Я пошутил:

– Его друзья опасались, как бы люди не забыли его слишком быстро, и потому решили, что семидесятипятифутовая статуя останется в памяти потомков. А вы бывали на Лаго-Маджоре, синьора?

– У меня там вилла.

– О, прекрасное место! Я вам завидую. Мы задержались перед ступеньками, ведущими в подземную капеллу, где покоились мощи архиепископа.

– Могу я попросить вас об одном одолжении? – спросил я.

Она взглянула на меня. Мы стояли в полумраке и были одни, совершенно скрытые от посторонних взоров, и я едва сдерживался, чтобы не схватить ее в объятия. Меня, как огнем, охватило непонятное возбуждение. Я испугался. Я давно уже взял себе за правило быть осмотрительным, когда нахожусь наедине с женщиной.

– Что такое?

– Брат, то есть священник, который охраняет место упокоения архиепископа, рассчитывает на небольшую сумму за свои хлопоты, а я, к сожалению, в данный момент не при деньгах. Я был бы очень признателен, если бы вы дали ему сотню лир. Вычтите их из моего вознаграждения.

– Вы хотите сказать, что у вас вообще нет денег? – прямо спросила она.

– Временные затруднения…

Она открыла сумочку и подала двести лир.

– Хороший гид должен зарабатывать много.

– Нет, это не значит, что я плохой гид. Просто сейчас трудные времена.

– Думаю, вы – хороший гид. – Она улыбнулась мне.

. Как раз в этот момент я схватил за руку Торрчи, пытавшегося проскочить между нами. Крепко держа мошенника за руку, я сказал:

– Синьора, позвольте представить вам синьора Торрчи, самого знаменитого карманника, работающего в соборе!

Торрчи, жирный маленький человечек с круглым, веселым лицом, не сразу узнавший меня в полумраке лестницы, засиял и стал шарить в карманах.

– Только ради практики, синьор Дэвид, ничего больше, – затараторил он, отдавая девушке бриллиантовую брошь, наручные часы, портсигар и отделанный кружевами носовой платочек, который только что был в кармашке ее блузки. – Вы же знаете, я никогда не трогаю ваших клиентов.

– Убирайтесь, негодяй, и, если вы попытаетесь еще раз надуть меня, я вырву ваше воровское сердце с мясом!

– Такие слова в кафедральном соборе! – искренне возмутился Торрчи. – Не забывайте – вы в доме Божьем.

Я угрожающе поднял кулак, и он быстренько ретировался в темноту.

– Прошу прощения за происшествие.

– Он очень ловок. И как только это у него получается? – Девушка убрала вещи в сумочку. Я засмеялся:

– Ну, это еще детские игры. Верх его искусства – снять прямо на улице пояс с подвязками с молодой женщины, которая не обнаружит пропажи до тех пор, пока не спустятся чулки. Каждый день он подвешивает очередной пояс над своей кроватью.

– Ради Бога, не продолжайте! – воскликнула девушка, смутившись.

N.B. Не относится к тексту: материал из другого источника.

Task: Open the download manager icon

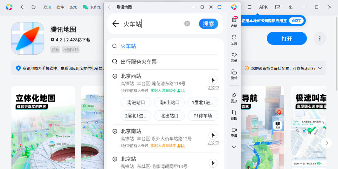Action: pyautogui.click(x=290, y=7)
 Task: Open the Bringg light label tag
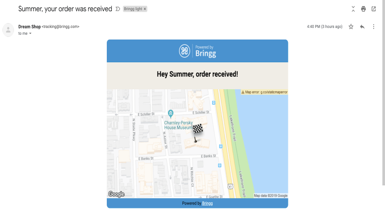[x=133, y=9]
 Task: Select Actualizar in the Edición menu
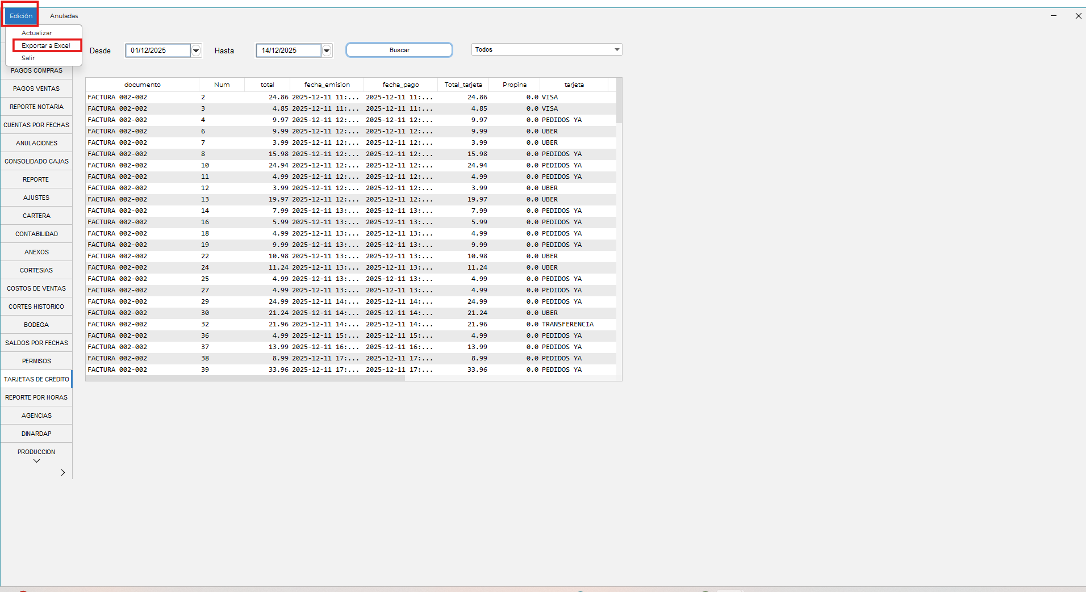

– Торрчи – великий артист, но не единственный. Собор полон искусных карманников. Они хорошо наживаются на туристах. Счастье еще, что я знаю большинство из них, и у нас своего рода соглашение. Они не трогают моих клиентов. Боюсь, бриллиантовая брошь слишком серьезный соблазн.

– Я не должна была надевать ее. – Повернувшись, она стала всматриваться в сумрак лестницы, ведущей в капеллу. – Можно я возьму вас под руку?

– Как раз я хотел это предложить вам. Когда мы начали спускаться, она слегка оперлась на мою руку, но на полпути оступилась и, если бы я не подхватил ее, упала бы. Испугавшись, я невольно притянул ее к себе.

– Это все высокие каблуки; – сказала она, задохнувшись от неожиданности.

– Да, думаю, дело в них, а ступени здесь совершенно безопасны. – Поддерживая девушку, я случайно коснулся ее груди, испугался и взглянул на нее сверху вниз. Ее лицо было в шести дюймах от моего. В сумеречном свете глаза девушки светились, как у кошки.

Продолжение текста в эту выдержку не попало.